▸ Stored data
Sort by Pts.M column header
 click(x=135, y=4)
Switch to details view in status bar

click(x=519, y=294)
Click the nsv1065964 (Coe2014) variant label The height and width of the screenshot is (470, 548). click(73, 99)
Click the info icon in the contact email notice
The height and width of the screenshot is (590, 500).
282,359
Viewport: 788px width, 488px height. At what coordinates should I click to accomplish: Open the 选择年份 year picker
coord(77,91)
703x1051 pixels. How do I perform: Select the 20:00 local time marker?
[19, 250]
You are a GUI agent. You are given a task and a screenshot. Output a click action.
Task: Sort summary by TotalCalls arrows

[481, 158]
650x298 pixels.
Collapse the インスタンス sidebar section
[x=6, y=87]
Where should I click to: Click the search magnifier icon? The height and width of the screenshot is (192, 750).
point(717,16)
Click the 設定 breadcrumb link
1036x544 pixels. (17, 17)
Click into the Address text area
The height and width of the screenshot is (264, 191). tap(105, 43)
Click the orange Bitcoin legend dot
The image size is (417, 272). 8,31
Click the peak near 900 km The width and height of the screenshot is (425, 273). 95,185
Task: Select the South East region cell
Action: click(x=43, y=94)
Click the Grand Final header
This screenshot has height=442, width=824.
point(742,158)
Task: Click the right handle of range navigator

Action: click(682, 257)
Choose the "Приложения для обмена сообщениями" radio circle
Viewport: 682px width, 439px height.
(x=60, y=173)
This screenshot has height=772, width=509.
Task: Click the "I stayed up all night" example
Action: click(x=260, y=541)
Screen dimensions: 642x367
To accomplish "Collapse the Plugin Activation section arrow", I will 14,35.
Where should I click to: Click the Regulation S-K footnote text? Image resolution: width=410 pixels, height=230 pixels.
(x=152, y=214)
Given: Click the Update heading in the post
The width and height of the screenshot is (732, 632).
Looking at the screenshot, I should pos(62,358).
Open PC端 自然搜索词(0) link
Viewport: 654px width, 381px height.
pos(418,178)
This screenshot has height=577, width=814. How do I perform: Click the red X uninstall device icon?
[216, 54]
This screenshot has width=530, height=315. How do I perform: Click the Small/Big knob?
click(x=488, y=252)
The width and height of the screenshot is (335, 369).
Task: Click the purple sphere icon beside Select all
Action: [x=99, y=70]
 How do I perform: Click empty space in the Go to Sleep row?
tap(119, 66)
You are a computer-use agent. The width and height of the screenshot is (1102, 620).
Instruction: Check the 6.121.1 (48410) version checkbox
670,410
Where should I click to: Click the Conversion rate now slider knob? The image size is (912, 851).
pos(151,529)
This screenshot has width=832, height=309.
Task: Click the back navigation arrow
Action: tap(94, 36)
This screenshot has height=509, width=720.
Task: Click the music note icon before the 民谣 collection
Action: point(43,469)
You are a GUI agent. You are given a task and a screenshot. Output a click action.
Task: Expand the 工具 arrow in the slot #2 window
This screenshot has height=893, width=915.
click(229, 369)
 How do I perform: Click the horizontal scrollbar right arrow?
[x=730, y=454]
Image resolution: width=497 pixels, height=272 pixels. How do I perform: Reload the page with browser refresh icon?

▸ AIM OF THE TASK
Now write the data shown above out again, word for word.

▸ OUTPUT BELOW
Sort by Pts.M column header
 click(x=135, y=4)
Switch to details view in status bar

click(x=519, y=294)
Click the nsv1065964 (Coe2014) variant label The height and width of the screenshot is (470, 548). click(73, 99)
Click the info icon in the contact email notice
The height and width of the screenshot is (590, 500).
282,359
Viewport: 788px width, 488px height. At what coordinates should I click to accomplish: Open the 选择年份 year picker
coord(77,91)
703x1051 pixels. How do I perform: Select the 20:00 local time marker?
[19, 250]
You are a GUI agent. You are given a task and a screenshot. Output a click action.
Task: Sort summary by TotalCalls arrows

[481, 158]
650x298 pixels.
Collapse the インスタンス sidebar section
[x=6, y=87]
Where should I click to: Click the search magnifier icon? The height and width of the screenshot is (192, 750).
point(717,16)
Click the 設定 breadcrumb link
1036x544 pixels. (17, 17)
Click into the Address text area
The height and width of the screenshot is (264, 191). tap(105, 43)
Click the orange Bitcoin legend dot
The image size is (417, 272). 8,31
Click the peak near 900 km The width and height of the screenshot is (425, 273). 95,185
Task: Select the South East region cell
Action: click(x=43, y=94)
Click the Grand Final header
This screenshot has height=442, width=824.
point(742,158)
Task: Click the right handle of range navigator

Action: click(682, 257)
Choose the "Приложения для обмена сообщениями" radio circle
Viewport: 682px width, 439px height.
(x=60, y=173)
This screenshot has height=772, width=509.
Task: Click the "I stayed up all night" example
Action: click(x=260, y=541)
Screen dimensions: 642x367
To accomplish "Collapse the Plugin Activation section arrow", I will 14,35.
Where should I click to: Click the Regulation S-K footnote text? Image resolution: width=410 pixels, height=230 pixels.
(x=152, y=214)
Given: Click the Update heading in the post
The width and height of the screenshot is (732, 632).
Looking at the screenshot, I should pos(62,358).
Open PC端 自然搜索词(0) link
Viewport: 654px width, 381px height.
pos(418,178)
This screenshot has height=577, width=814. How do I perform: Click the red X uninstall device icon?
[216, 54]
This screenshot has width=530, height=315. How do I perform: Click the Small/Big knob?
click(x=488, y=252)
The width and height of the screenshot is (335, 369).
Task: Click the purple sphere icon beside Select all
Action: [x=99, y=70]
 How do I perform: Click empty space in the Go to Sleep row?
tap(119, 66)
You are a computer-use agent. The width and height of the screenshot is (1102, 620).
Instruction: Check the 6.121.1 (48410) version checkbox
670,410
Where should I click to: Click the Conversion rate now slider knob? The image size is (912, 851).
pos(151,529)
This screenshot has width=832, height=309.
Task: Click the back navigation arrow
Action: tap(94, 36)
This screenshot has height=509, width=720.
Task: Click the music note icon before the 民谣 collection
Action: point(43,469)
You are a GUI agent. You are given a task and a screenshot. Output a click action.
Task: Expand the 工具 arrow in the slot #2 window
This screenshot has height=893, width=915.
click(229, 369)
 How do I perform: Click the horizontal scrollbar right arrow?
[x=730, y=454]
Image resolution: width=497 pixels, height=272 pixels. How do I perform: Reload the page with browser refresh icon?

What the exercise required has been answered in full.